Convergent sequences are bounded.

Question

Let $(x_n)_{n \in \mathbb{N}}$ be a convergent sequence, lets say $(x_n)_{n \in \mathbb{N}}$ converges to $x$. By definition, for every $\epsilon > 0$ there exist $N \in \mathbb{N}$ such that $||x_n -x||< \epsilon$ for every $n \geq N$. From here it is clear that for every $n \geq N$ the sequence is bounded because $$ ||x_n|| = ||x_n-x +x|| \leq ||x_n-x||+||x|| < \epsilon+||x|| $$

For $n<N$ we can define $M = \max\{\epsilon+||x||,||x_1||,\dots,||x_{N-1}|| \}$, then $||x_n||<M$.

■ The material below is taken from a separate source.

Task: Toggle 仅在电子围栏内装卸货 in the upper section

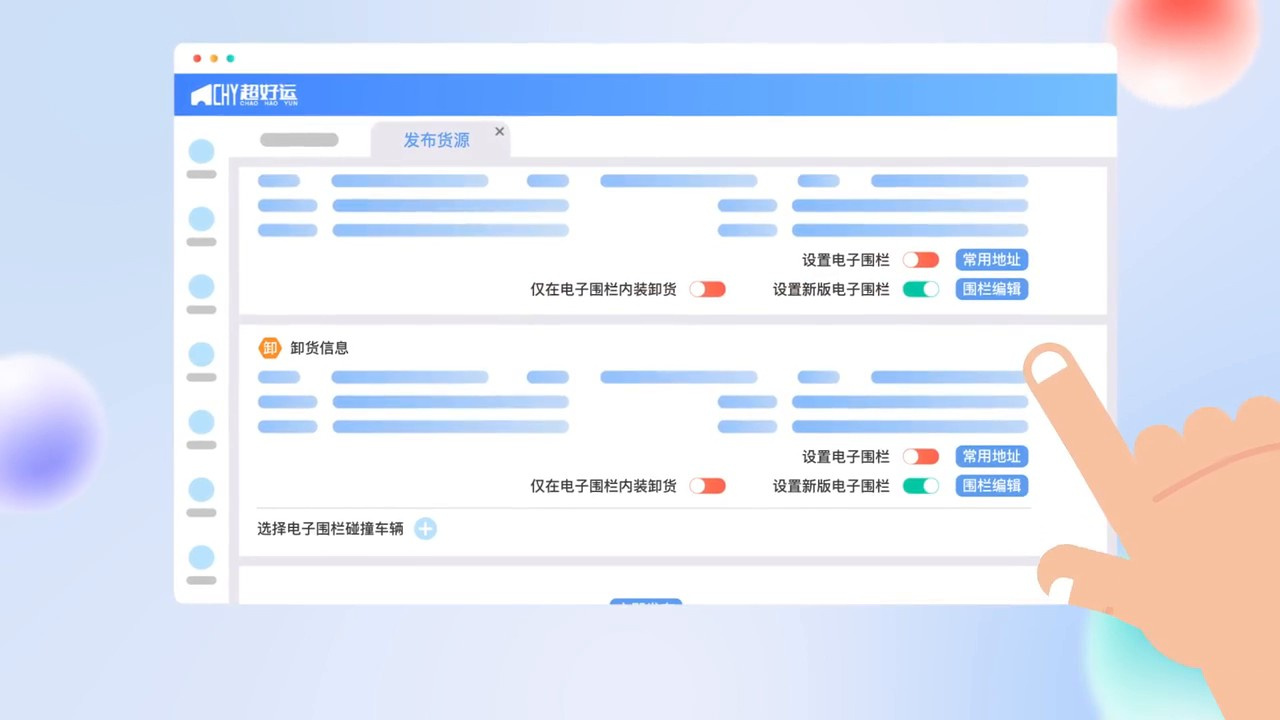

I have trouble with the last part, lets say we take $a\in \mathbb{N}$, for example, $a=3,$ then the sequence $(\frac{1}{|n-3|})_{n \in \mathbb{N}}$ converges to $0$ as $n \rightarrow \infty$. By definition, for every $\epsilon >0$ there exist $N\in\mathbb{N}$ such that $|\frac{1}{|n-a|}|<\epsilon $ for every $n\geq N$. However, for $n < N$, if we define $M = \max\{\epsilon, \frac{1}{|1-3|,}, \frac{1}{|2-3|}, \frac{1}{|3-3|}, \dots, \frac{1}{|(N-1)-3|}\}$, it is clear that $\frac{1}{|3-3|}$ is undefined, does this mean we just exclude that possibility for the maximum?

Answer 1

If you define (as usual) a sequence of real numbers as a function from $\Bbb N$ into $\Bbb R$, then there is no such thing as the sequence $\left(\frac1{|n-3|}\right)_{n\in\Bbb N}$, precisely because it is undefined at $n=3$.

Answer 2

The main "problem" is that the sequence itself is not defined for $n=3$, but this is independent from whether it is bounded or the other things. The rest of your reasoning looks good.